Analyzing butterfly flight for better MAV maneuverability
Although micro aerial vehicles (MAVs) could be very useful in search and rescue, exploration and environmental monitoring missions, due to their small size they still lack maneuverability. Johns Hopkins University (JHU) engineers are using high-speed video cameras to figure out how butterflies manage to fly with amazing grace and agility in order to improve maneuvering capabilities of these small airborne robots.
“This research is important because it attempts to not only address issues related to bio-inspired design of MAVs, but it also explores fundamental questions in biology related to the limits and capabilities of flying insects”, said Rajat Mittal, a professor of mechanical engineering who supervises the research.
The high-speed video research was conducted by Tiras Lin, a Whiting School of Engineering undergraduate, who observed how changes in mass distribution associated with the wing flapping and body deformation of a flying insect help it engage in rapid aerial twists and turns.
“Ice skaters who want to spin faster bring their arms in close to their bodies and extend their arms out when they want to slow down”, said Lin. “These positions change the spatial distribution of a skater’s mass and modify their moment of inertia; this in turn affects the rotation of the skater’s body. An insect may be able to do the same thing with its body and wings.”

════

Please continue the butterfly flight article from the point where it ends.

════

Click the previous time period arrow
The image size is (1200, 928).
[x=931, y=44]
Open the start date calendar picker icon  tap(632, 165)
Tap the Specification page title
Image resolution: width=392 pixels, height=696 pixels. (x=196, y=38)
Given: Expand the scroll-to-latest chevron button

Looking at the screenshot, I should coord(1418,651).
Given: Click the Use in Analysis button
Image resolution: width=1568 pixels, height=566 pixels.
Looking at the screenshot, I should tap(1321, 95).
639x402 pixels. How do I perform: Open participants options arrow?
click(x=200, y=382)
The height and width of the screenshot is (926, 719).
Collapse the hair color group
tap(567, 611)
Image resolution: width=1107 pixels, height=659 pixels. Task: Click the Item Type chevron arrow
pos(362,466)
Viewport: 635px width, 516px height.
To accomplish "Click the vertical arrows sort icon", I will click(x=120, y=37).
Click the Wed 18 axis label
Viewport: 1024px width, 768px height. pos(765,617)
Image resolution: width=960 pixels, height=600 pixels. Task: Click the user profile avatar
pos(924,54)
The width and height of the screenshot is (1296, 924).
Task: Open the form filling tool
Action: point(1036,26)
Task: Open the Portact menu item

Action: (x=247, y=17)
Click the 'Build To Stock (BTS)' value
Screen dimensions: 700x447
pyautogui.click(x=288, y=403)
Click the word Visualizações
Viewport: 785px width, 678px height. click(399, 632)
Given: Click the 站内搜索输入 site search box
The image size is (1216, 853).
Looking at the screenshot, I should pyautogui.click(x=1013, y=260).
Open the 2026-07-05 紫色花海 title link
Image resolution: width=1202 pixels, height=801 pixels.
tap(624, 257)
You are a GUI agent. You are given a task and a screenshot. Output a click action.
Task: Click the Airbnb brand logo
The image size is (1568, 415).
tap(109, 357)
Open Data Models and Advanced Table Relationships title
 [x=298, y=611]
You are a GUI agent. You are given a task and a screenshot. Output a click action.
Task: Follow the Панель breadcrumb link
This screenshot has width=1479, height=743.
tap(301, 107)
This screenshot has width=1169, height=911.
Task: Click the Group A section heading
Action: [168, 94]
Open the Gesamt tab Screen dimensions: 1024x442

════

Exercise output.
In collaboration with graduate student Lingxiao Zheng, Lin used three video cameras capable of recording 3,000 one-megapixel images per second to mathematically document the trajectory and body conformation of painted lady butterflies which flap their wings about 25 times per second. JHU researchers anchored the cameras in fixed positions and focused them on a small region within a dry transparent aquarium tank in order to get three-dimensional data and analyze the movement of the insects’ wings and bodies in minute detail.
“We learned that changes in moment of inertia, which is a property associated with mass distribution, plays an important role in insect flight, just as arm and leg motion does for ice skaters and divers”, said Lin.
These findings oppose earlier findings from other researchers who concluded that changes in spatial distribution of mass associated with wing-flapping did not need to be considered in analyzing an insect’s flight maneuverability and stability, at least for insects such as butterflies.
After providing new data for MAV designers and may be useful to biologists who study insect flight dynamics, Lin plans to use the same technique to reveal how fruit flies manage to land upside down on perches.